Dataset entries:
BEGIN

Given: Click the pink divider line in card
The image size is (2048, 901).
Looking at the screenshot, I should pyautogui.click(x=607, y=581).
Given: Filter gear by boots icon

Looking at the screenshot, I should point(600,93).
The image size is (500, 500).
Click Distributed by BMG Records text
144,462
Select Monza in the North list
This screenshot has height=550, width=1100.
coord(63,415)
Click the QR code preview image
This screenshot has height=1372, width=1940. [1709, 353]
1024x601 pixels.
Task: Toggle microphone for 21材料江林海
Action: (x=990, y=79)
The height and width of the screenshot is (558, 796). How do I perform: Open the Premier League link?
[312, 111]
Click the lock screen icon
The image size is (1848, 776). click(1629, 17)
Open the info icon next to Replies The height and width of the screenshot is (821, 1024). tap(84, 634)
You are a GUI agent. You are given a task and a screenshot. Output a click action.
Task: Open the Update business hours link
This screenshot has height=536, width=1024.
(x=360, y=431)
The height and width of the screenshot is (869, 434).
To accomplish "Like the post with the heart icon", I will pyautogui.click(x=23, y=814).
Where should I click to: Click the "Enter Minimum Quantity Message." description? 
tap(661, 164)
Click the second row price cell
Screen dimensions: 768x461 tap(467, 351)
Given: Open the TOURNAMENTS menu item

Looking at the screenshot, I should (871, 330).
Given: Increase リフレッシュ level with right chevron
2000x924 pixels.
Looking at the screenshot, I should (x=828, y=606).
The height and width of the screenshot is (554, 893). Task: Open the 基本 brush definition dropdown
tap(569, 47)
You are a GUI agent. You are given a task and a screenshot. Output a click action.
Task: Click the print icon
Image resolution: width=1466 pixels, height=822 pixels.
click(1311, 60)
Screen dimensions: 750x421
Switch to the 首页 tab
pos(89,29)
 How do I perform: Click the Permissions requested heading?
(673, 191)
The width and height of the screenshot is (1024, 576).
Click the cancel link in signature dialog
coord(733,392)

END

### What to produce
Please print exactly the lines of the entries above, beginning with the line that contains "This screenshot has height=550, width=1100." and ending with the last line.

### Answer section
This screenshot has height=550, width=1100.
coord(63,415)
Click the QR code preview image
This screenshot has height=1372, width=1940. [1709, 353]
1024x601 pixels.
Task: Toggle microphone for 21材料江林海
Action: (x=990, y=79)
The height and width of the screenshot is (558, 796). How do I perform: Open the Premier League link?
[312, 111]
Click the lock screen icon
The image size is (1848, 776). click(1629, 17)
Open the info icon next to Replies The height and width of the screenshot is (821, 1024). tap(84, 634)
You are a GUI agent. You are given a task and a screenshot. Output a click action.
Task: Open the Update business hours link
This screenshot has height=536, width=1024.
(x=360, y=431)
The height and width of the screenshot is (869, 434).
To accomplish "Like the post with the heart icon", I will pyautogui.click(x=23, y=814).
Where should I click to: Click the "Enter Minimum Quantity Message." description? 
tap(661, 164)
Click the second row price cell
Screen dimensions: 768x461 tap(467, 351)
Given: Open the TOURNAMENTS menu item

Looking at the screenshot, I should (871, 330).
Given: Increase リフレッシュ level with right chevron
2000x924 pixels.
Looking at the screenshot, I should (x=828, y=606).
The height and width of the screenshot is (554, 893). Task: Open the 基本 brush definition dropdown
tap(569, 47)
You are a GUI agent. You are given a task and a screenshot. Output a click action.
Task: Click the print icon
Image resolution: width=1466 pixels, height=822 pixels.
click(1311, 60)
Screen dimensions: 750x421
Switch to the 首页 tab
pos(89,29)
 How do I perform: Click the Permissions requested heading?
(673, 191)
The width and height of the screenshot is (1024, 576).
Click the cancel link in signature dialog
coord(733,392)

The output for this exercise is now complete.